民間市場でのキャズムは、新規開拓者(イノベーター)・早期採用者(アーリーアダプター)からなる初期市場(普及率16%程度)から、前期多数派(アーリーマジョリティ)で構成される普及市場に遷(うつ)るあたりにあるといわれる。このキャズムを乗り越えないと、新規商品は普及しない。そして、早期採用者と前期多数派は、行動特性や選好が異なるため、それにうまく対応しなければならないといわれる。前者は新奇性・革新性・先取性がありリスク愛好的であるが、後者はリスク回避的で確実な効率性・効果性を求める。
ここでも、消費者側の特性に応じて、企業側・生産者側のマーケティング戦略が変わることに注目する点で、自治体間の参照性にはそのままでは類推適用は困難である。とはいえ、上述のように、ここでも、国が新規開発した政策を自治体に採用・普及させるときに、法的な強制力で義務付け・枠付けするのではなく、自治体間での普及率に応じて、国が普及戦略を変えるということには、準用はできそうである。

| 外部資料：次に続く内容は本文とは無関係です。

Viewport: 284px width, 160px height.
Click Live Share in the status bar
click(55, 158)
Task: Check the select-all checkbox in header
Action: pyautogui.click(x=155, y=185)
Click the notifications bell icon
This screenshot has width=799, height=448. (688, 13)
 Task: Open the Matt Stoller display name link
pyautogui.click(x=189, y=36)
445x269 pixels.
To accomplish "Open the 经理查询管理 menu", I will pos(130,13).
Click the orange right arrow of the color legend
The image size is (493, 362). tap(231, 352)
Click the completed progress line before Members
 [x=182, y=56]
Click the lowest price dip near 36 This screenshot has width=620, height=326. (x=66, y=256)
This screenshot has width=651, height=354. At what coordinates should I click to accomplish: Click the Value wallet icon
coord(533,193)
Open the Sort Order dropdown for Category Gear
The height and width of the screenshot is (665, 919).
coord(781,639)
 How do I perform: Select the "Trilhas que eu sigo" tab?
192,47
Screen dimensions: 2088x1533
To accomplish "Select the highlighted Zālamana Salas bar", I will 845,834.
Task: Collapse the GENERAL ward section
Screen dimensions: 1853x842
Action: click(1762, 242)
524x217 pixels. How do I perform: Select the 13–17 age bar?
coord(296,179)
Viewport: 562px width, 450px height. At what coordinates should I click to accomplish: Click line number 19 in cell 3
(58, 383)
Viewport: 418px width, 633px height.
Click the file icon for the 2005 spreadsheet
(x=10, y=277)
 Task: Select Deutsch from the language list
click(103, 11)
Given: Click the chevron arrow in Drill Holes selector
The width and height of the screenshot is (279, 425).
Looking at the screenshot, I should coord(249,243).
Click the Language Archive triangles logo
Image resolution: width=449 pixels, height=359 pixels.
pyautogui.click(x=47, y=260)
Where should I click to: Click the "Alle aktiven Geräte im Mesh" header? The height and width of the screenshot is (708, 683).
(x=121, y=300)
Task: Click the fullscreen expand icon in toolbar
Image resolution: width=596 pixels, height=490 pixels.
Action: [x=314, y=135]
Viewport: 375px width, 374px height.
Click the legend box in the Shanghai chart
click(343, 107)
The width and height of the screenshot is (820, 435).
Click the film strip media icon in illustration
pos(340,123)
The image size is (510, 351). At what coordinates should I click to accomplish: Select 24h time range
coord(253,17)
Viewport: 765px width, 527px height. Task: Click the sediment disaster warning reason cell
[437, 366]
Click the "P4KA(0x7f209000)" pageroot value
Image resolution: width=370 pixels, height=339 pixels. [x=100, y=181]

しかし、自治体間では、そのような普及のマーケティング戦略を立てる主体は、消費者でもある自治体を超えたところには存在しない。自治体ごとに採用を検討するときに、初期の自治体における合意形成の方策・戦術と、普及期における自治体における合意形成の方策・戦術とが異なることを示唆する。つまり、初期の自治体の中の政策決定では、「先陣を切る」、「他の自治体でやっていないことをする」というのが説得力を持つ。しかし、普及期になれば、「先陣でうまくいっているようだから早めに採用する」、「それなりの数の自治体が始めたから、そろそろうちでも始める」というように、政策論議での説得理由が変わるわけである。